Editor’s note: This is an update from the SkillPages Engineering Team to the development of SkillGraph. See our previous post for background information on SkillGraph.
Language And Location Context
We are constantly improving and evolving SkillGraph to better match the most relevant skilled people to your need. One issue we face is that natural languages are ambiguous and imprecise. As inconvenient as this is for computers, it is a fact of life and must be managed. Different words have different meanings in different countries – an American user entering “football player” means something different to a British user entering these titles. Or a Mumbian using the acronym “TC” (meaning Ticket Checker) describes his job succinctly within an Indian context; however this acronym carries no relevance in other English speaking countries. Just like a brain uses context to disambiguate the meaning of a word, our classification engine capitalizes on the contextual information that a user provides.

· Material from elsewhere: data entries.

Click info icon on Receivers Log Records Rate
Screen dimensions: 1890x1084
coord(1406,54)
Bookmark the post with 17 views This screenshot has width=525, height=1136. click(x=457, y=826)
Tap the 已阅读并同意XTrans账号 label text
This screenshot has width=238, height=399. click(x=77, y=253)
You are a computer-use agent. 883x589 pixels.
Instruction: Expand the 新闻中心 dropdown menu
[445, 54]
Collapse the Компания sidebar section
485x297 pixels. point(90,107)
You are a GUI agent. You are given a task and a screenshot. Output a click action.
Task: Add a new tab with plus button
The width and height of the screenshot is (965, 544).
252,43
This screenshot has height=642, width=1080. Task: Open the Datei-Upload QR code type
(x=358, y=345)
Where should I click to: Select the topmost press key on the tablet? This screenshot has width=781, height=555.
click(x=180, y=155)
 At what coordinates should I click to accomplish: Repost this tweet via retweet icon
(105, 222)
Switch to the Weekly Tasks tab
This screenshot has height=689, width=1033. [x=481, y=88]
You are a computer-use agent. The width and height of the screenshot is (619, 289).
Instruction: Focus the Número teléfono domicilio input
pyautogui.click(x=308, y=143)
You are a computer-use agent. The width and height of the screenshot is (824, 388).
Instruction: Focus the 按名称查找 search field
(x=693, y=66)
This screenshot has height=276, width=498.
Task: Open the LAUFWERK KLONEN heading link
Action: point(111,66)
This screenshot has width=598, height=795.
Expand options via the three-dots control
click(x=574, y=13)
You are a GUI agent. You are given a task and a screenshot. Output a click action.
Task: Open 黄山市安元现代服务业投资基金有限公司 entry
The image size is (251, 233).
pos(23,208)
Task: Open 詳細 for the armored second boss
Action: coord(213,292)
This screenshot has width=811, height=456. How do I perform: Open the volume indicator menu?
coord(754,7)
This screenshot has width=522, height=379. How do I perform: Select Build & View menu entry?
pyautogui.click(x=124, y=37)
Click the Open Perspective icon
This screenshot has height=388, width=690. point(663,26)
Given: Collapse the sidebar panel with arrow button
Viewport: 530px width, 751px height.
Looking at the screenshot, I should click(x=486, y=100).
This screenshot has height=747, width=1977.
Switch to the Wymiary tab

In addition to typical methods of providing context, like language or location, we can also leverage the social underpinning of our platform. Take a user who describes themselves as a “Coach”. SkillGraph recognizes this as ambiguous, so then examines the skills/interests of the user’s social connections. Combining this knowledge with language and location, we can make a more confident classification as to whether the user is a Sports Coach, Corporate Trainer or Life Advisor.
This is what helps determine that our members get the most relevant opportunities for their skills. Another step towards creating the perfect relevance engine, but still plenty more development yet to come.